■ Passage for review
= Patrick Ruthven, 3rd Lord Ruthven =

Scottish nobleman and politician

Patrick Ruthven, 3rd Lord Ruthven (c. 1520 – 13 June 1566) played an important part in the political intrigues of 16th century Scotland. He succeeded to the lordship in December 1552. The Ruthven lordship encompassed the offices of Provost and Constable of Perth, and Sheriff of Strathearn.

==Life==
Patrick was the son of William Ruthven, 2nd Lord Ruthven and Janet Haliburton, heiress of the Haliburtons of Dirleton Castle.

===Quest for wealth and advancement===
During the war of the Rough Wooing, Patrick, Master of Ruthven, aided the English cause. In 1548 the English commander Grey of Wilton noted that he had been at the English-held Yester Castle with his servants in their "jacks" wearing red scarves. He wanted to profit by delivering Perth to the English. His father was provost of the town, and Patrick offered it to Sir Andrew Dudley, a brother of the Duke of Northumberland, who occupied Broughty Castle.

Stored records:

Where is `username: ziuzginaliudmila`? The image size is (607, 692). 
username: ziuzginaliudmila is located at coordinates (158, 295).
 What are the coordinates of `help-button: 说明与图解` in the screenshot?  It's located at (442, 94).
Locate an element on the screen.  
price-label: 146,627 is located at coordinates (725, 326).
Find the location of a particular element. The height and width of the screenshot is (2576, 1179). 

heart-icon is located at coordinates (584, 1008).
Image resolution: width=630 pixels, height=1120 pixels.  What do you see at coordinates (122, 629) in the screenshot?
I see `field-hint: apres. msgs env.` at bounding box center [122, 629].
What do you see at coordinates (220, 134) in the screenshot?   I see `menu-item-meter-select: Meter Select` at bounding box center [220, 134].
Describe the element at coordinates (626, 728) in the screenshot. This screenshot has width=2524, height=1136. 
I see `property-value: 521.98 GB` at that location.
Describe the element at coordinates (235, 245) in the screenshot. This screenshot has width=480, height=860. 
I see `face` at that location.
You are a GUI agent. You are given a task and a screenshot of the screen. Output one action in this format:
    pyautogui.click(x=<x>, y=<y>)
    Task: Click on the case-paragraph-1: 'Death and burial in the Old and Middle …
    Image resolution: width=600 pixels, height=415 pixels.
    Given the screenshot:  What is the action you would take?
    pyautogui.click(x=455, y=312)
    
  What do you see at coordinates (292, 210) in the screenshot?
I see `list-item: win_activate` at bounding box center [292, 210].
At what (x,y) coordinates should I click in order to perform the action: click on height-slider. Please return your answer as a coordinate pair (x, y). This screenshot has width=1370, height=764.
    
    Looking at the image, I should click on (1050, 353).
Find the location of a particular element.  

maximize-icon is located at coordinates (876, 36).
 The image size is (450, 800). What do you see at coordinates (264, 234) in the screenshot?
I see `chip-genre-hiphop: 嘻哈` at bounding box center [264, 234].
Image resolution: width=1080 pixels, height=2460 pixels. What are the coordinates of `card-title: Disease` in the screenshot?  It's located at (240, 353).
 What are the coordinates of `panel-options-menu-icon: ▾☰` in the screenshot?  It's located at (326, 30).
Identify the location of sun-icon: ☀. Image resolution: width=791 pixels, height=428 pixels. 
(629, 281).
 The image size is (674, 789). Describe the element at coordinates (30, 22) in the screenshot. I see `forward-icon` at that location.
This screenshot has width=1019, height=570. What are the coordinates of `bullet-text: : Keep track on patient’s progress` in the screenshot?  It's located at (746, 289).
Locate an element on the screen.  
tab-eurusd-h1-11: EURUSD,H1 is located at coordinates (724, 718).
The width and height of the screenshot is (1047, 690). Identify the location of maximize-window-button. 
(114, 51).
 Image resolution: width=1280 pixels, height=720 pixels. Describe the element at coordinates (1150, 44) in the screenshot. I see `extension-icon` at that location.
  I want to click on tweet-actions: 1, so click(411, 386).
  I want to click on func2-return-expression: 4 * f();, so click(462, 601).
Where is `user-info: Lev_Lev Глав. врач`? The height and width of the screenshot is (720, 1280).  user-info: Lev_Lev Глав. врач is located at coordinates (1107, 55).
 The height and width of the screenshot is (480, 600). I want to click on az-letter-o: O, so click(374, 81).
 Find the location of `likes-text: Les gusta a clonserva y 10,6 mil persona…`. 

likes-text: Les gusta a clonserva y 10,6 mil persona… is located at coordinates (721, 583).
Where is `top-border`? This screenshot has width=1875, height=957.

■ Problem set
(A) Using the Patrick Ruthven biography, answer these:
(i) In what month and year did he succeed to the lordship?
(ii) Who was his mother?
(iii) Which castle did Sir Andrew Dudley occupy?
(B) Reproduce the Patrick Ruthven biography word for word, from "Patrick Ruthven, 3rd Lord Ruthven (c." up to and including "of Dirleton Castle.".

■ Answer list
(A)
(i) December 1552
(ii) Janet Haliburton, heiress of the Haliburtons of Dirleton Castle
(iii) Broughty Castle

(B)
Patrick Ruthven, 3rd Lord Ruthven (c. 1520 – 13 June 1566) played an important part in the political intrigues of 16th century Scotland. He succeeded to the lordship in December 1552. The Ruthven lordship encompassed the offices of Provost and Constable of Perth, and Sheriff of Strathearn.

==Life==
Patrick was the son of William Ruthven, 2nd Lord Ruthven and Janet Haliburton, heiress of the Haliburtons of Dirleton Castle.